1 Background

In this problem set we will use a small sample of data from the General Social Survey. The survey is designed to monitor changes in both social characteristics and attitudes. You will work with a sample from one neighborhood. The full neighborhood of ALL individuals is the population. For this problem set we do not know the true population parameters for any of the variables, because we do not have data on every person in the neighborhood.

Setup

First load the necessary packages:

# Recall that loading the tidyverse "umbrella" package loads ggplot2, dplyr, and
# readr all at once. Feel free to load these packages any way you choose.
library(tidyverse)
library(moderndive)

Next, load the data set from where it is stored on the web:

if(!dir.exists("./Data")){dir.create("./Data")}
url <- "https://docs.google.com/spreadsheets/d/e/2PACX-1vSypSoDCMH2N76Vo2dZRPkw2q3t1mbvAXlOtgPDIsHg4NclAQFmER-BdvXH9_lrT40UQCVdPXOi_NMJ/pub?gid=257689625&single=true&output=csv"
if(!file.exists("./Data/gss_sample.csv")){ download.file(url, destfile = "./Data/gss_sample.csv")}
gss_sample <- read_csv("./Data/gss_sample.csv")
DT::datatable(gss_sample, rownames = FALSE)

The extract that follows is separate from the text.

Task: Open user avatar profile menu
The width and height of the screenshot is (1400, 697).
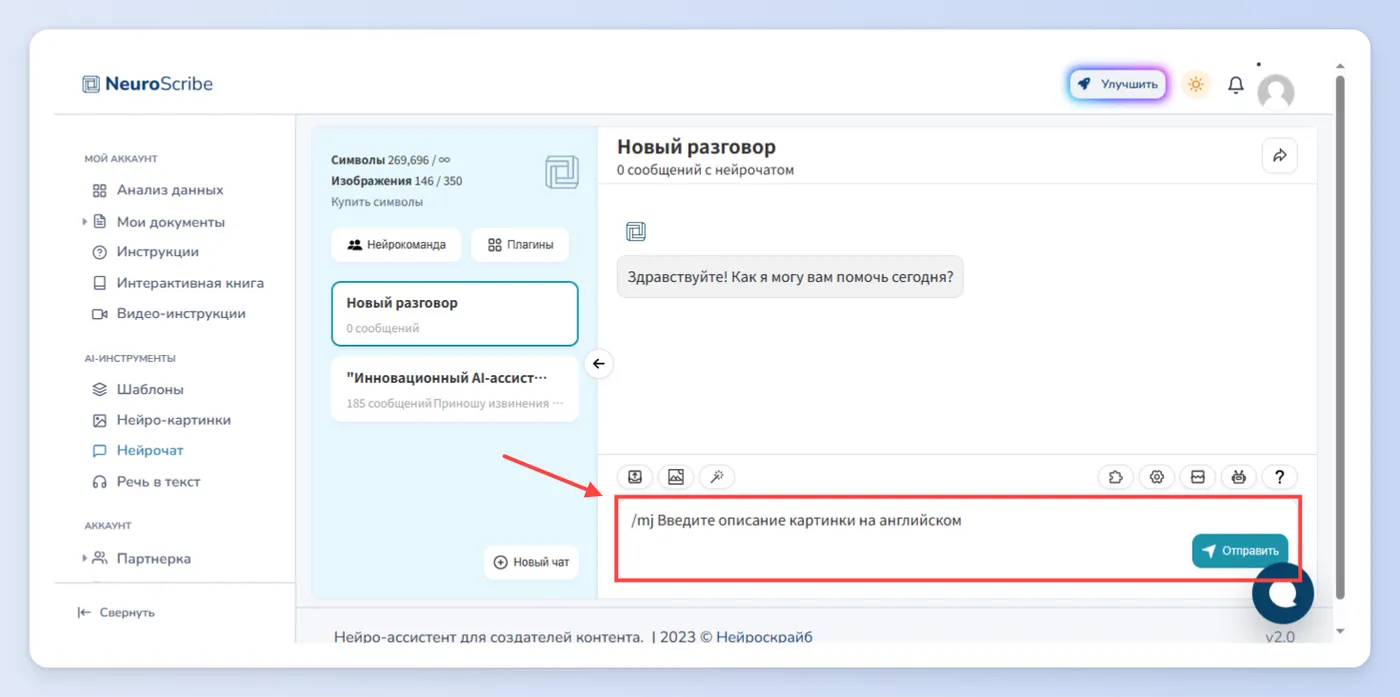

Be sure to take a look at the data in Figure ??. Each row in the data set is a person that was surveyed (100 rows or cases in total). The variables in the data set include each respondent’s age, race, and number of hours of TV watched a day tvhours.

Setting a seed: We will take some random samples and build sampling distributions in this lab. In order to make sure R takes the same random sample every time you run your code, you can do what is called “setting a seed”. Do this in any code chunk that you take a random sample!

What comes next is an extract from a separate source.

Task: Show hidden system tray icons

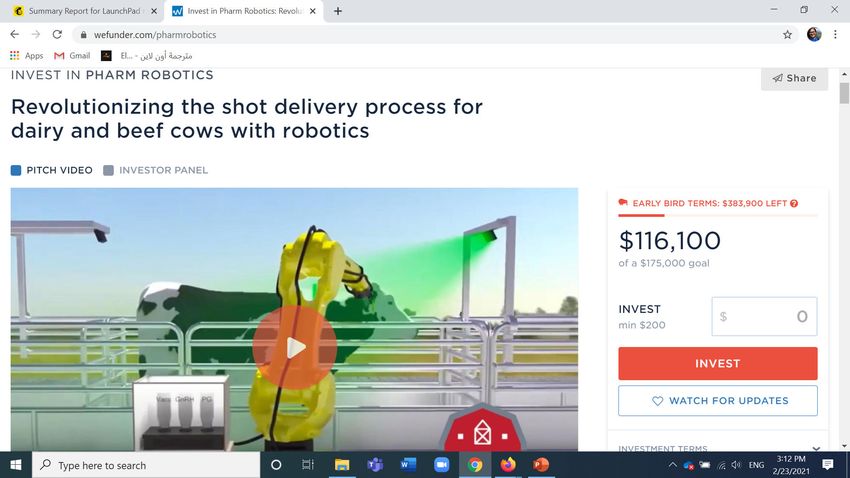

You can set a seed like so. Any number will do. (You do not need to run this right now…just showing you how)

set.seed(45)

2 Confidence Intervals from a Bootstrap Resample

Step 1: Take 1000 Bootstrap Resamples

The following code tells R to take 1000 bootstrap resamples from the gss_sample data. You can set the seed to whatever value you like!

set.seed(42)
boot_samp_1000 <- gss_sample %>% 
  rep_sample_n(size = nrow(gss_sample), reps = 1000, replace = TRUE)

Note a few important details about the rep_sample_n function, and bootstrap sampling in general:

  • size = nrow(gss_sample) tells R that each bootstrap resample we take has 100 cases… the size of the original sample.
  • reps = 1000 tells R to take 1000 bootstrap resamples (each of size 100).
  • The replace = TRUE argument tells R that in each bootstrap resample, we can include a row from gss_sample multiple times. So if for instance, respondent # 12 is the first random resample taken here, respondent 12 is still available to be resampled again at random. Thus, some people may appear multiple times in our bootstrap resample, and some people from the original data set may not appear at all.
  • We save the results in a data frame boot_samp_1000.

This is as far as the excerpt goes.